PROCESS OPTIMIZATION OF AUTOCLAVE BONDED LIGHT-WEIGHT MATERIAL JOINTS

This dissertation research fills a gap in the existing open literature regarding the significance of autoclave cure process variables and their interactions on the static strength of lightweight material single lap joints under tensile-shear loading. Specifically, the research investigates the dependence between the degree of cure of the epoxy adhesive and the mechanical performance of the single lap joint boded with same epoxy adhesive. Lightweight material system includes polycarbonate, Aluminum 6061 and glass reinforced plastics (GFRP) extren 500. A commercially available polyurethane film adhesive PE399 was selected to bond Polycarbonate single lap joints (SLJ) while epoxy film adhesive AF163-2K was selected to bond aluminum and GFRP joints. Studied variables include cure temperature, cure pressure and their respective rates as well as the duration of cure time. Dynamic Mechanical Analysis (DMA) is used to quantify glass transition temperature of AF163-2K cured with different combinations of autoclave process variables. The relative significance of variables and variable combinations are investigated for their effect on the bond strength.
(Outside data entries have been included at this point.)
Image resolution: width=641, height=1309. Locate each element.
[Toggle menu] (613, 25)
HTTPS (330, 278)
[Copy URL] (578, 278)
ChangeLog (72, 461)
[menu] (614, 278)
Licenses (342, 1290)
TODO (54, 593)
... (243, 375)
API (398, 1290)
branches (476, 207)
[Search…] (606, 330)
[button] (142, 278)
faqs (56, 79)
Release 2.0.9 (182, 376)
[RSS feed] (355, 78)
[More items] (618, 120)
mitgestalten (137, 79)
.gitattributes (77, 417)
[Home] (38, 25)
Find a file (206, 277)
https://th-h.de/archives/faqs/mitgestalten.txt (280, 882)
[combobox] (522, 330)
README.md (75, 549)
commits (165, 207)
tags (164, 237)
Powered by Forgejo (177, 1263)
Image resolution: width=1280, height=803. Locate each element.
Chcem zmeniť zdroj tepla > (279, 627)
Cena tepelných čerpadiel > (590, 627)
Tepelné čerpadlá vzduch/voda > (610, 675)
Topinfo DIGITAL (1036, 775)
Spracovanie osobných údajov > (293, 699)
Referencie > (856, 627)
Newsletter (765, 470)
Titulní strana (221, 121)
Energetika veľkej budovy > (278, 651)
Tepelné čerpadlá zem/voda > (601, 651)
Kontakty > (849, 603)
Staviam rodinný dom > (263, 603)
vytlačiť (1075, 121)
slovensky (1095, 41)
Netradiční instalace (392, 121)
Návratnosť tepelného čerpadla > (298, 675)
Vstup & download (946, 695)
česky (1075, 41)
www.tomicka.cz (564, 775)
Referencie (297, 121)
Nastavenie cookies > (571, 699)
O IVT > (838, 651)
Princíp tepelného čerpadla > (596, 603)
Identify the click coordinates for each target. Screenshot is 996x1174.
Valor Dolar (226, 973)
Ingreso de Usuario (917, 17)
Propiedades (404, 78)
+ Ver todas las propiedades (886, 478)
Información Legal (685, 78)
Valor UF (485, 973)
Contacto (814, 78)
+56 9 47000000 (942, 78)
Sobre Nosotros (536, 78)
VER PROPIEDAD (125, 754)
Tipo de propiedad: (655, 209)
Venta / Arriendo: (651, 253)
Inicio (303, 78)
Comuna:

Experimental test data shows interaction between autoclave variable cure temperature in combination with cure time, temp ramp rate and pressure ramp rate have significant effect on glass transition temperature, bond strength and failure mode. Changes in joint static load transfer capacity (LTC) was investigated after cyclic temperature profile fluctuates between 20° C and 85° C at a constant relative humidity (RH) level of 85 %.